Critical Look at Myths and Practices of Multi-Factor Authentication (MFA)

Girish Chiruvolu
3 min readMar 29, 2021

Online user authentication has evolved from basic passwords alone protecting the online accounts to various combinatorics in practice. This led to severe “noise” and “fuzziness” around authentication. Needless to say that large monetary incentives is driving the “marketing noise”.

Let us first look at the introduction of “factor” in to the authentication space. The genesis for all this is the underlying and inherent attributes of the secret — “Password”.

Passwords are something always perceived as “personal” first, and it’s a secret that no one knows except the user and the authentication system on the other end of the online system. As the everyday hacks on passwords became more prevalent, be it any one or a combination of the below

· social engineering, aka Phishing

· sophisticated interception and spoofing

· rainbow attacks on the offline copies of password databases (hashes and salts)

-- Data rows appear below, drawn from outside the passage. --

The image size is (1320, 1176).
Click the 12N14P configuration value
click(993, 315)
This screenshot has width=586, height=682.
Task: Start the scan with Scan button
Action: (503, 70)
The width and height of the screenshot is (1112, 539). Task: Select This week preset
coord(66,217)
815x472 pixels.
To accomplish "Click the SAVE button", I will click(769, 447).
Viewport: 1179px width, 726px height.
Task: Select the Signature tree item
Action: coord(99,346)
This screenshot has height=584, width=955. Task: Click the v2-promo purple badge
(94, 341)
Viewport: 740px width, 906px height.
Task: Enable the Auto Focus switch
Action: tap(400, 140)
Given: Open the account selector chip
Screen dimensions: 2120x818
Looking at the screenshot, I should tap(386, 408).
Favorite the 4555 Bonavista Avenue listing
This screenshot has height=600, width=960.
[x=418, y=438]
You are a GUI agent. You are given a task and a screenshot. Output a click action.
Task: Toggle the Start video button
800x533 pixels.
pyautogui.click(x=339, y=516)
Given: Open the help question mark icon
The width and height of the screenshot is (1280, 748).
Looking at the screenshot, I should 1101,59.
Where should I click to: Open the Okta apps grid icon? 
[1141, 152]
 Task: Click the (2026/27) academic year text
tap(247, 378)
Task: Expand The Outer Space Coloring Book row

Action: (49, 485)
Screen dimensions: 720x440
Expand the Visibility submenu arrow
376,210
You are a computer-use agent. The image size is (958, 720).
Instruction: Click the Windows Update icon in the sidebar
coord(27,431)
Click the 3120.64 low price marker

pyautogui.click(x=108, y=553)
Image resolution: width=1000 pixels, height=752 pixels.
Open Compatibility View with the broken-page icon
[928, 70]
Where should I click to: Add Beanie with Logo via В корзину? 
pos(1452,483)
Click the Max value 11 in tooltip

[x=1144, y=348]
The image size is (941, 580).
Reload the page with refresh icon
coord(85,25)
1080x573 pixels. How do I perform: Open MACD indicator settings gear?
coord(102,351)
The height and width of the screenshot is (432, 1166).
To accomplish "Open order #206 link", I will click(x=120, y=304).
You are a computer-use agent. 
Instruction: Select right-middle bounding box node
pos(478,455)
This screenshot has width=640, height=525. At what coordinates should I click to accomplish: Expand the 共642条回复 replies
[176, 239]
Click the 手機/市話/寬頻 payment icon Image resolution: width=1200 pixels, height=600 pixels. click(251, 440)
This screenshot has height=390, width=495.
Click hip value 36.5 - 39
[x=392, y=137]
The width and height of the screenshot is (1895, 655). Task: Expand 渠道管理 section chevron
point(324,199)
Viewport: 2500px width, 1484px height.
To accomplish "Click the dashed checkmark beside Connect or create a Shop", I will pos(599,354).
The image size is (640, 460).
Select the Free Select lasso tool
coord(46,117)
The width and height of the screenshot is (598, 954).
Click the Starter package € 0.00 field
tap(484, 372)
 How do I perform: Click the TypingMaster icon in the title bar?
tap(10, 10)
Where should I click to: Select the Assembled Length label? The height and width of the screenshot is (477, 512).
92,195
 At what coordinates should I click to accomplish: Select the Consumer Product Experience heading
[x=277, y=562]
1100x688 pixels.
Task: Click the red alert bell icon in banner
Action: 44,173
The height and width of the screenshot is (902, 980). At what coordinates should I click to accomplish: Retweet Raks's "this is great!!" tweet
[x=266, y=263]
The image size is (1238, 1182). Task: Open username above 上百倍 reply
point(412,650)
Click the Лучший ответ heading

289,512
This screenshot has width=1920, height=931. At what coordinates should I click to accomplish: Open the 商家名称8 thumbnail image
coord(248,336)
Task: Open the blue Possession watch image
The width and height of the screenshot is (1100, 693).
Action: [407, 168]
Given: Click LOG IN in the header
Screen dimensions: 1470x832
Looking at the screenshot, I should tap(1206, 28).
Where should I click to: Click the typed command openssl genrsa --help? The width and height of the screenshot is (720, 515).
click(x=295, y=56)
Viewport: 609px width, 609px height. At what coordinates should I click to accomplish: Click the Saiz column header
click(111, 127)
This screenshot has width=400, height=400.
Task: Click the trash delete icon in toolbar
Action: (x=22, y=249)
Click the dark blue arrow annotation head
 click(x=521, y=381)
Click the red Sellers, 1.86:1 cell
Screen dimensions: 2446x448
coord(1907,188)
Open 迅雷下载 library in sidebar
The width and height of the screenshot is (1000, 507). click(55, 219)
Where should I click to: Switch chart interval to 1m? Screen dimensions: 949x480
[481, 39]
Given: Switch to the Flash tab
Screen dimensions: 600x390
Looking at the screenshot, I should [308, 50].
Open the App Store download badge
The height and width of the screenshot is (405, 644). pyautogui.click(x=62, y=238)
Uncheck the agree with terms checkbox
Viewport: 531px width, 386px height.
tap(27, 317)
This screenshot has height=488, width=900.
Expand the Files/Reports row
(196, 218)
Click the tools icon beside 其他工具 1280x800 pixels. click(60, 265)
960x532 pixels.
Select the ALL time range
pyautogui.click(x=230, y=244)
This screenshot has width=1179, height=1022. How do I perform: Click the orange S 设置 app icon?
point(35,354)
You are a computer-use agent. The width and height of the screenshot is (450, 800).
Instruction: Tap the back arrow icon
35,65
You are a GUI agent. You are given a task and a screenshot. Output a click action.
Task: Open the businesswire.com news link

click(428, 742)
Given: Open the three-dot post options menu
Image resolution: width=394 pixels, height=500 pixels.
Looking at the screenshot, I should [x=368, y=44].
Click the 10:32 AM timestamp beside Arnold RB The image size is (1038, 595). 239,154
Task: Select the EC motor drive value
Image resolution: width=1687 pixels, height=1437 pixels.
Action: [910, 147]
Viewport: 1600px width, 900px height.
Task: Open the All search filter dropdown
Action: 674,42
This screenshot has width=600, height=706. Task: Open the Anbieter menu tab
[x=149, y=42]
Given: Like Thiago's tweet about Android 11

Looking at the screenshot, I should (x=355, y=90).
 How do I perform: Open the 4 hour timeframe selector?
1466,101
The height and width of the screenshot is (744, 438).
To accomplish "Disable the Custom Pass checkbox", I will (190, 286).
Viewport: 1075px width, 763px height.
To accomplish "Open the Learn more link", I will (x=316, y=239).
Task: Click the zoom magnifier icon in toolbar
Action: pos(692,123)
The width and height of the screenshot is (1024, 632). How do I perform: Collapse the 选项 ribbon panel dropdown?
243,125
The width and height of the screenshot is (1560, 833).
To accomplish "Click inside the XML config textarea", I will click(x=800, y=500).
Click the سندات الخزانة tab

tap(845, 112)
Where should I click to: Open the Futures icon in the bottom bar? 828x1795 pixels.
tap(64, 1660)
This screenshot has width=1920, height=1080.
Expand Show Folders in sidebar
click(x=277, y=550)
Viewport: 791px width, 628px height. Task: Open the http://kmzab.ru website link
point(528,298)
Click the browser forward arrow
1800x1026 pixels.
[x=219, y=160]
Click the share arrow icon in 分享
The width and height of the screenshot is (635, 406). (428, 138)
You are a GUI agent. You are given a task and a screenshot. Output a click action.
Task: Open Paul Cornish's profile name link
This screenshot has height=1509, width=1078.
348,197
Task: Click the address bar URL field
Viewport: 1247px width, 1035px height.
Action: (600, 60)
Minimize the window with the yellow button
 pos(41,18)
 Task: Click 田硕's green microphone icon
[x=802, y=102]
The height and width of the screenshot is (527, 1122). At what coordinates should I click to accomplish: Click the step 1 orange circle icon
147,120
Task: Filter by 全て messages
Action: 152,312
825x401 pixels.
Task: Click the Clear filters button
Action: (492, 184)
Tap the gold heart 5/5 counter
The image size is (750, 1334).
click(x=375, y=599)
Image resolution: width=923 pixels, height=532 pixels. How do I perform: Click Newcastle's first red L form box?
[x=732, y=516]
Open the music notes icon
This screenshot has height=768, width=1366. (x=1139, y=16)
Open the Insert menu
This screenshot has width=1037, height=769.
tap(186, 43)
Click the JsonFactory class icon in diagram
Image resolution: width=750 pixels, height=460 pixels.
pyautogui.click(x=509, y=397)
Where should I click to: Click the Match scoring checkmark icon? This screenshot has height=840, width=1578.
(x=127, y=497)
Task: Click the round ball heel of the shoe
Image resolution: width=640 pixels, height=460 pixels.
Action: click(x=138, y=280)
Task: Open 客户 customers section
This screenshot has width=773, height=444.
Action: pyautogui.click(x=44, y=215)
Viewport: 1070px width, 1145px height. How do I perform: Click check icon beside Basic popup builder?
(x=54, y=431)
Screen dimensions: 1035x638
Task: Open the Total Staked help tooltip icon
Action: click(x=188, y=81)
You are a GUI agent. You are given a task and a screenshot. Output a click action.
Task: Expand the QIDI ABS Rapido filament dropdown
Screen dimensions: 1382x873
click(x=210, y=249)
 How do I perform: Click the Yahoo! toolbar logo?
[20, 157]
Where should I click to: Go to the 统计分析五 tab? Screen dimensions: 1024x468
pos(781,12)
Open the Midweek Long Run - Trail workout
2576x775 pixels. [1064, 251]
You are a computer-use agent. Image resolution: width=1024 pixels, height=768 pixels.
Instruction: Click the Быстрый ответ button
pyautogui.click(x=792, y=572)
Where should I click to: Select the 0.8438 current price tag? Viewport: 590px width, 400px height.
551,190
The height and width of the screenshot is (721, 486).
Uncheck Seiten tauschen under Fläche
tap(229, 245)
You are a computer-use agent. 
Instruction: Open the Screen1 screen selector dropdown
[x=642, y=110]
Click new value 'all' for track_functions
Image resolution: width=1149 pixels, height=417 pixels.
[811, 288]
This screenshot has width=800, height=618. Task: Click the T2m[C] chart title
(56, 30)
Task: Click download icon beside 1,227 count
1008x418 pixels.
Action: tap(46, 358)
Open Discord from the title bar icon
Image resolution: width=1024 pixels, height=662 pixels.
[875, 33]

· simple automatic and methodical guessing

the “factor” bandwagon arrived.

Let us recite Multi-Factor

1. First factor — what you know (hopefully no one knows it)

2. Second factor — prove that you possess something verifiable

3. Third factor — your unique biometrics

4. Fourth factor — your location

5. Fifth factor — your behavioral attributes

6. Sixth factor — to be invented or discovered soon …

First factor — for those who use password manager in some form, whether it is browser storing your secret passwords (almost all browsers support this feature), or using a keychain as in MacOS, or using a password vault in cloud or on your desktop, the secret no more resides in your human brain.

Let us look at it up close further — “your secret no more is residing in your human brain”. It means your machine (hw/sw) is remembering for you. As such “Passwords” the static strings are no more in compliance with the definition of 1st Factor!

As such, the so-called password 1st factor has now virtually become a second factor as per the definition what you possess, a password storing browser or keychain or vault or simple notebook with all passwords written.

Before looking closer at 2nd factor, let us consider the 3rd factor — biometrics.

Third factor -As we have witnessed in the early days, storage of exact and in-total biometrics in the digital form can be exposed to hackers and thus making the exposed biometrics use-less for the lifetime.

Based on the above identified risk, most solutions that deal with biometrics as 3rd factor, utilize a plethora of transforming algorithms that capture a unique “footprint” of the underlying biometric for user authentication.

What this translates into is, even though a user biometric is fed as an input, ultimately it is the “transformation algorithm” residing in the hardware is driving the authentication.

Since almost all biometrics deal with localization of the user biometrics, it again boils down to what the user is in possession — virtually a second factor, what you possess, e.g., your iPhone.

So far, based on the above observations, that 1st and 3rd factors virtually transformed into the 2nd factor requirements/definition.

Now a final note on 2nd factor, proof of what you possess, all the 2nd factor schemes send a digitized version of the proof. Be it one-time passcode or app-based approval or a digital signature, all are the various forms of proof of 2nd factor possession.

All these forms of proof of possession suffer from “bearer” attribute, meaning, submitter can authenticate, irrespective of source and original 2nd factor possessor. Such a spoofing can result in account compromise as we have witnessed with SMS, OTP, Out-of-band approvals.

In this context, a new concept of bearer-aware anti-spoof 2nd factor scheme would completely eliminate the possibility of account take overs without necessarily changing the user experience. This is same as carrying cash versus travelers checks which trace back the ownership to the original recipient of the travelers checks. With such bearer-aware 2nd factor tokens, users need not worry about theft as they would not work for other than the source user.